Her first job out of college was as an environmental associate with the firm that is now Faegre Drinker Biddle & Reath LLP, doing everything from environmental due diligence and compliance counseling in the areas of air, water, and waste to responding to government investigations.
Early on in her career Villaseñor took a trip to California and on her way back to the airport passed Tesla’s Fremont, California, factory.
“That’s my dream, to work there some day,” she told her friend.
From there she worked for a couple years in environmental, health and safety at Caterpillar Inc. in Peoria, Illinois. Then went back to Chicago, where she worked for Exelon, supporting the environmental, health, and safety practices of several of its business units, including its renewable energy portfolio.
When a job opened up at Tesla in 2018, she says, “By then my background was perfect. I’d worked in manufacturing, for an energy company, and for health and safety as well as environmental law in private practice.”

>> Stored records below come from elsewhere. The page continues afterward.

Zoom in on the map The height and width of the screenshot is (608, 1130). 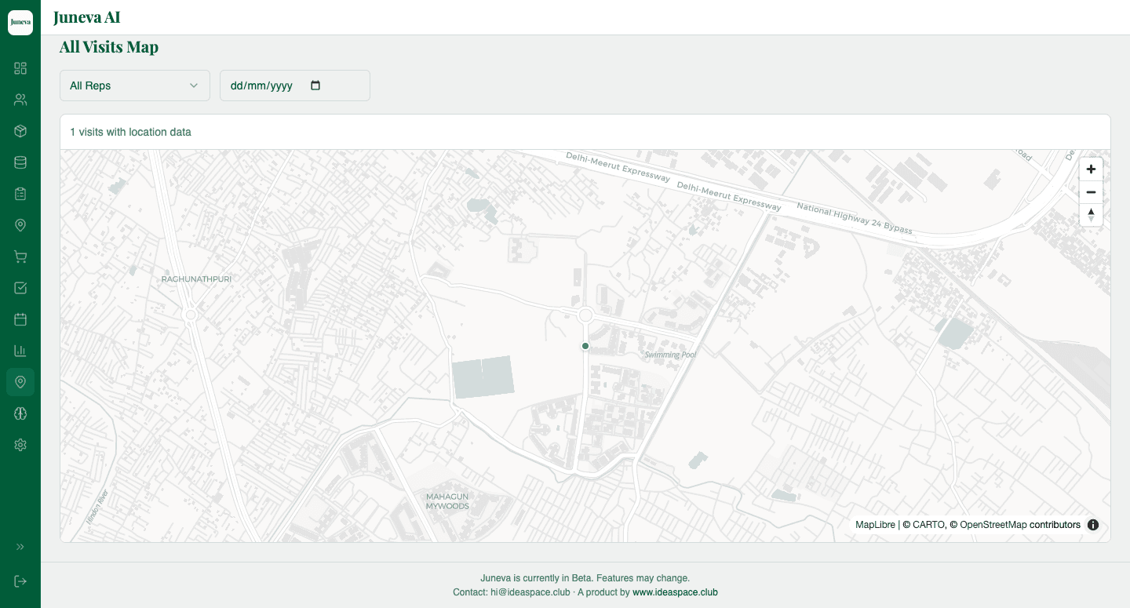click(1091, 169)
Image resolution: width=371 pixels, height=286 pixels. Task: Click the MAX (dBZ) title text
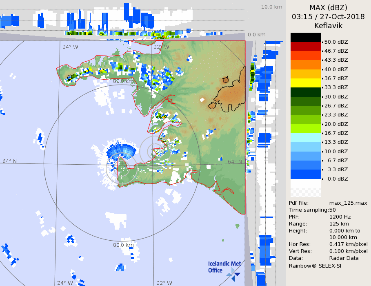coord(328,8)
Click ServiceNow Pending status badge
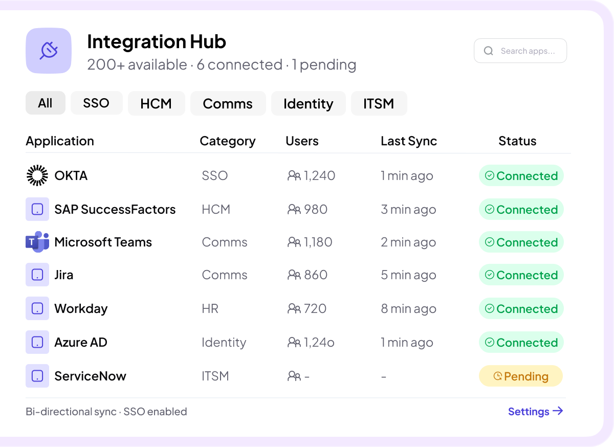614x447 pixels. pyautogui.click(x=520, y=376)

Since she started at Tesla, she has had to pay particular attention to the quickly evolving regulations governing the relatively new electric vehicle industry and particularly that of battery regulations across the globe. With a company growing as fast as Tesla, ensuring compliance with a patchwork of local, state, federal, and foreign jurisdictions requires 10 times the homework.
“There’s a lot of R&D going into this field. Changes are happening, and they’re happening very fast,” Villaseñor says.
Getting back to her focus on chemicals—and those related to batteries in particular—Villaseñor has seen enforcement and regulatory interest skyrocket in recent years as countries and business increase their focus on sustainability and that of extended producer responsibility.
Governments and regulators are looking increasingly at the 1992 Basel Convention, analyzing its ability to monitor how different countries handle batteries, and how such materials are moved. The European Union, Villaseñor notes, is already working on a specific framework for the regulation of batteries.
She says, “A lot of environmental laws were written for industries that have been in place for decades, if not centuries. I think we’re going to see a big evolution in environmental laws across the world.
“In the end, that’s how this effort at climate change is going to get solved.”